→ **Stored data**:
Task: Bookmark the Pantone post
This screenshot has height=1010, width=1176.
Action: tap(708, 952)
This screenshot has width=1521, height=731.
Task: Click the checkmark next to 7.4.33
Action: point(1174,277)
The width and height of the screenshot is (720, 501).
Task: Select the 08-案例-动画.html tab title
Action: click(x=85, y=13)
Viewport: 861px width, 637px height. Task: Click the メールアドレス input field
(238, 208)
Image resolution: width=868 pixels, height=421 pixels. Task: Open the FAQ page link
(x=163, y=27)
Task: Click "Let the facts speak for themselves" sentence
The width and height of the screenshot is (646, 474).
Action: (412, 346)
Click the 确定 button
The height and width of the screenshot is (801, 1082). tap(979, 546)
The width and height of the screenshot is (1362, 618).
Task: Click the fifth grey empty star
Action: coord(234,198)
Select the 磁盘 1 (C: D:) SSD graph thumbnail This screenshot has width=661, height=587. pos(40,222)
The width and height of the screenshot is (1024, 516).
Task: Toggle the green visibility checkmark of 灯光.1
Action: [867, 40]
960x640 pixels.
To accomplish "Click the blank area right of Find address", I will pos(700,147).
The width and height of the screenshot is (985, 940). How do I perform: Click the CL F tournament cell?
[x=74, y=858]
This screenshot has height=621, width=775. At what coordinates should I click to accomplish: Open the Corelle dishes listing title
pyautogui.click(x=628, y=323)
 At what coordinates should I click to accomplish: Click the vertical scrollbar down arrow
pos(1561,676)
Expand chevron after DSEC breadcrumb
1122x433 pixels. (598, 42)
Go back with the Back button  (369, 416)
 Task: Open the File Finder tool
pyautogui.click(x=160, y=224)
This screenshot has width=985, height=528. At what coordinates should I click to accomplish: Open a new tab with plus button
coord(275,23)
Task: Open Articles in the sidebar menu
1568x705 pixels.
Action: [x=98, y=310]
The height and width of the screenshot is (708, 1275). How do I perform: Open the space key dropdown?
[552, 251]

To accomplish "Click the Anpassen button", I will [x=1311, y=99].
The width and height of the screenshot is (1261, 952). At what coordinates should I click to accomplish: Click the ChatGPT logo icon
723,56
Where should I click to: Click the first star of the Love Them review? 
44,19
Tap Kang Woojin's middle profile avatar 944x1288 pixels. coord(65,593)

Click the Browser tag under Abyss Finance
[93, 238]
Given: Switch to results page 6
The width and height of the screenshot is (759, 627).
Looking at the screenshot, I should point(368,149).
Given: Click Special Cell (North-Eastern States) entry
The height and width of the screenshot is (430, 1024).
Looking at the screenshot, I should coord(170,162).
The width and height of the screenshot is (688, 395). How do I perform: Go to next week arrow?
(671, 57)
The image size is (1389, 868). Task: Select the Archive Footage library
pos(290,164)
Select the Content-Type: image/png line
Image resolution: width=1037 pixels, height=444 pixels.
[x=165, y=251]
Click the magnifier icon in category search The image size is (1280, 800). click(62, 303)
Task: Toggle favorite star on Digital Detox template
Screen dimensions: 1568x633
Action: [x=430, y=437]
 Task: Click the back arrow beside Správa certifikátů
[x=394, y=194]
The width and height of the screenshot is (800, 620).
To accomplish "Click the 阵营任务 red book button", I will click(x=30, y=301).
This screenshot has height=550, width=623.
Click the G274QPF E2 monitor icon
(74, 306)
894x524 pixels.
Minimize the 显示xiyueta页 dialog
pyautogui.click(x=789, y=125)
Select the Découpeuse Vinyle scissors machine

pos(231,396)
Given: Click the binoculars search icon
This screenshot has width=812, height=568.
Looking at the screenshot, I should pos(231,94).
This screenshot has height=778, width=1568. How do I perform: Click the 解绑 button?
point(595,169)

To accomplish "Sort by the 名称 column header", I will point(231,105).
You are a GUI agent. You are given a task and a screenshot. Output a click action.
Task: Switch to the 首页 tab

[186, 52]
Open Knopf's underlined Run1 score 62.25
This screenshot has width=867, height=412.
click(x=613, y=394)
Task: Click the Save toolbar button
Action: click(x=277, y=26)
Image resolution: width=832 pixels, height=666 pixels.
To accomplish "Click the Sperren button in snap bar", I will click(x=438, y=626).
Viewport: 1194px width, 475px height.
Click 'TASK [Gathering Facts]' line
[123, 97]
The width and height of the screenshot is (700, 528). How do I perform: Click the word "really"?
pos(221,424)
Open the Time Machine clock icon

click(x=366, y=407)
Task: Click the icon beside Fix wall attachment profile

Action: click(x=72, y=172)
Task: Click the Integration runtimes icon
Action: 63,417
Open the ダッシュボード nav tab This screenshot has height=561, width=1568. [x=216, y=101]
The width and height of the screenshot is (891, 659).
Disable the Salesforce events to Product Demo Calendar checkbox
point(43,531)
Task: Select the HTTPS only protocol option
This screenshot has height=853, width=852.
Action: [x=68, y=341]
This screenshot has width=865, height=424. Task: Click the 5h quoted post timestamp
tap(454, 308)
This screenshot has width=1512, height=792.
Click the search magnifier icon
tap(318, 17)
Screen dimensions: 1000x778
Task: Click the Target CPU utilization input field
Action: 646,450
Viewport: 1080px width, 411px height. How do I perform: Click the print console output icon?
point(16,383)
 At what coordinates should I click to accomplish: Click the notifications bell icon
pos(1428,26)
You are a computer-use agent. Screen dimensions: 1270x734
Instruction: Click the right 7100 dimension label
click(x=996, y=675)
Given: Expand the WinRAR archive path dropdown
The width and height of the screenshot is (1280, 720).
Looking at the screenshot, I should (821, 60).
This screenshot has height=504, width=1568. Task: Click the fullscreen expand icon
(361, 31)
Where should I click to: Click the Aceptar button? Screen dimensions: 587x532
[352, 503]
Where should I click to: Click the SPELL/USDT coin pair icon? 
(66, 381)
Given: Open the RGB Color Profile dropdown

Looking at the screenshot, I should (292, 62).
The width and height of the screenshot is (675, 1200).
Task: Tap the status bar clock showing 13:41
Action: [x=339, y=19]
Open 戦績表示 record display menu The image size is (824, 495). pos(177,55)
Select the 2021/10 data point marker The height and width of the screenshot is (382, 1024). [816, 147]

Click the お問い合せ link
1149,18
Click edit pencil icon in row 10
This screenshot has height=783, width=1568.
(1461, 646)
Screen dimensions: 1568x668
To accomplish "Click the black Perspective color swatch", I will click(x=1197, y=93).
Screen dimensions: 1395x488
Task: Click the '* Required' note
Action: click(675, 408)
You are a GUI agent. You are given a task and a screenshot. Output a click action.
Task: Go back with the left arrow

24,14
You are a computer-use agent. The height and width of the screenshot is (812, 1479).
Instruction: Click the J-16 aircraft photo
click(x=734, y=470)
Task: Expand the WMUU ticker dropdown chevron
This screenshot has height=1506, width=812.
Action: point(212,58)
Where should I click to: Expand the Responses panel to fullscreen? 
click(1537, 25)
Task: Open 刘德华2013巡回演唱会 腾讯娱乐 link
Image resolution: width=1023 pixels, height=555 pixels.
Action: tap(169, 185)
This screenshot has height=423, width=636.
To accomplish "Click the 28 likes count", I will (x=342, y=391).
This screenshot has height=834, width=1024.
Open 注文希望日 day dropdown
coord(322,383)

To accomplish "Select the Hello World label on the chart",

→ **Directions**:
The full set of entries above should be given again exactly.

→ **Task output**:
Task: Bookmark the Pantone post
This screenshot has height=1010, width=1176.
Action: tap(708, 952)
This screenshot has width=1521, height=731.
Task: Click the checkmark next to 7.4.33
Action: point(1174,277)
The width and height of the screenshot is (720, 501).
Task: Select the 08-案例-动画.html tab title
Action: click(x=85, y=13)
Viewport: 861px width, 637px height. Task: Click the メールアドレス input field
(238, 208)
Image resolution: width=868 pixels, height=421 pixels. Task: Open the FAQ page link
(x=163, y=27)
Task: Click "Let the facts speak for themselves" sentence
The width and height of the screenshot is (646, 474).
Action: (412, 346)
Click the 确定 button
The height and width of the screenshot is (801, 1082). tap(979, 546)
The width and height of the screenshot is (1362, 618).
Task: Click the fifth grey empty star
Action: coord(234,198)
Select the 磁盘 1 (C: D:) SSD graph thumbnail This screenshot has width=661, height=587. pos(40,222)
The width and height of the screenshot is (1024, 516).
Task: Toggle the green visibility checkmark of 灯光.1
Action: [867, 40]
960x640 pixels.
To accomplish "Click the blank area right of Find address", I will pos(700,147).
The width and height of the screenshot is (985, 940). How do I perform: Click the CL F tournament cell?
[x=74, y=858]
This screenshot has height=621, width=775. At what coordinates should I click to accomplish: Open the Corelle dishes listing title
pyautogui.click(x=628, y=323)
 At what coordinates should I click to accomplish: Click the vertical scrollbar down arrow
pos(1561,676)
Expand chevron after DSEC breadcrumb
1122x433 pixels. (598, 42)
Go back with the Back button  (369, 416)
 Task: Open the File Finder tool
pyautogui.click(x=160, y=224)
This screenshot has width=985, height=528. At what coordinates should I click to accomplish: Open a new tab with plus button
coord(275,23)
Task: Open Articles in the sidebar menu
1568x705 pixels.
Action: [x=98, y=310]
The height and width of the screenshot is (708, 1275). How do I perform: Open the space key dropdown?
[552, 251]

To accomplish "Click the Anpassen button", I will [x=1311, y=99].
The width and height of the screenshot is (1261, 952). At what coordinates should I click to accomplish: Click the ChatGPT logo icon
723,56
Where should I click to: Click the first star of the Love Them review? 
44,19
Tap Kang Woojin's middle profile avatar 944x1288 pixels. coord(65,593)

Click the Browser tag under Abyss Finance
[93, 238]
Given: Switch to results page 6
The width and height of the screenshot is (759, 627).
Looking at the screenshot, I should point(368,149).
Given: Click Special Cell (North-Eastern States) entry
The height and width of the screenshot is (430, 1024).
Looking at the screenshot, I should coord(170,162).
The width and height of the screenshot is (688, 395). How do I perform: Go to next week arrow?
(671, 57)
The image size is (1389, 868). Task: Select the Archive Footage library
pos(290,164)
Select the Content-Type: image/png line
Image resolution: width=1037 pixels, height=444 pixels.
[x=165, y=251]
Click the magnifier icon in category search The image size is (1280, 800). click(62, 303)
Task: Toggle favorite star on Digital Detox template
Screen dimensions: 1568x633
Action: [x=430, y=437]
 Task: Click the back arrow beside Správa certifikátů
[x=394, y=194]
The width and height of the screenshot is (800, 620).
To accomplish "Click the 阵营任务 red book button", I will click(x=30, y=301).
This screenshot has height=550, width=623.
Click the G274QPF E2 monitor icon
(74, 306)
894x524 pixels.
Minimize the 显示xiyueta页 dialog
pyautogui.click(x=789, y=125)
Select the Découpeuse Vinyle scissors machine

pos(231,396)
Given: Click the binoculars search icon
This screenshot has width=812, height=568.
Looking at the screenshot, I should pos(231,94).
This screenshot has height=778, width=1568. How do I perform: Click the 解绑 button?
point(595,169)

To accomplish "Sort by the 名称 column header", I will point(231,105).
You are a GUI agent. You are given a task and a screenshot. Output a click action.
Task: Switch to the 首页 tab

[186, 52]
Open Knopf's underlined Run1 score 62.25
This screenshot has width=867, height=412.
click(x=613, y=394)
Task: Click the Save toolbar button
Action: click(x=277, y=26)
Image resolution: width=832 pixels, height=666 pixels.
To accomplish "Click the Sperren button in snap bar", I will click(x=438, y=626).
Viewport: 1194px width, 475px height.
Click 'TASK [Gathering Facts]' line
[123, 97]
The width and height of the screenshot is (700, 528). How do I perform: Click the word "really"?
pos(221,424)
Open the Time Machine clock icon

click(x=366, y=407)
Task: Click the icon beside Fix wall attachment profile

Action: click(x=72, y=172)
Task: Click the Integration runtimes icon
Action: 63,417
Open the ダッシュボード nav tab This screenshot has height=561, width=1568. [x=216, y=101]
The width and height of the screenshot is (891, 659).
Disable the Salesforce events to Product Demo Calendar checkbox
point(43,531)
Task: Select the HTTPS only protocol option
This screenshot has height=853, width=852.
Action: [x=68, y=341]
This screenshot has width=865, height=424. Task: Click the 5h quoted post timestamp
tap(454, 308)
This screenshot has width=1512, height=792.
Click the search magnifier icon
tap(318, 17)
Screen dimensions: 1000x778
Task: Click the Target CPU utilization input field
Action: 646,450
Viewport: 1080px width, 411px height. How do I perform: Click the print console output icon?
point(16,383)
 At what coordinates should I click to accomplish: Click the notifications bell icon
pos(1428,26)
You are a computer-use agent. Screen dimensions: 1270x734
Instruction: Click the right 7100 dimension label
click(x=996, y=675)
Given: Expand the WinRAR archive path dropdown
The width and height of the screenshot is (1280, 720).
Looking at the screenshot, I should (821, 60).
This screenshot has height=504, width=1568. Task: Click the fullscreen expand icon
(361, 31)
Where should I click to: Click the Aceptar button? Screen dimensions: 587x532
[352, 503]
Where should I click to: Click the SPELL/USDT coin pair icon? 
(66, 381)
Given: Open the RGB Color Profile dropdown

Looking at the screenshot, I should (292, 62).
The width and height of the screenshot is (675, 1200).
Task: Tap the status bar clock showing 13:41
Action: [x=339, y=19]
Open 戦績表示 record display menu The image size is (824, 495). pos(177,55)
Select the 2021/10 data point marker The height and width of the screenshot is (382, 1024). [816, 147]

Click the お問い合せ link
1149,18
Click edit pencil icon in row 10
This screenshot has height=783, width=1568.
(1461, 646)
Screen dimensions: 1568x668
To accomplish "Click the black Perspective color swatch", I will click(x=1197, y=93).
Screen dimensions: 1395x488
Task: Click the '* Required' note
Action: click(675, 408)
You are a GUI agent. You are given a task and a screenshot. Output a click action.
Task: Go back with the left arrow

24,14
You are a computer-use agent. The height and width of the screenshot is (812, 1479).
Instruction: Click the J-16 aircraft photo
click(x=734, y=470)
Task: Expand the WMUU ticker dropdown chevron
This screenshot has height=1506, width=812.
Action: point(212,58)
Where should I click to: Expand the Responses panel to fullscreen? 
click(1537, 25)
Task: Open 刘德华2013巡回演唱会 腾讯娱乐 link
Image resolution: width=1023 pixels, height=555 pixels.
Action: tap(169, 185)
This screenshot has height=423, width=636.
To accomplish "Click the 28 likes count", I will (x=342, y=391).
This screenshot has height=834, width=1024.
Open 注文希望日 day dropdown
coord(322,383)

To accomplish "Select the Hello World label on the chart",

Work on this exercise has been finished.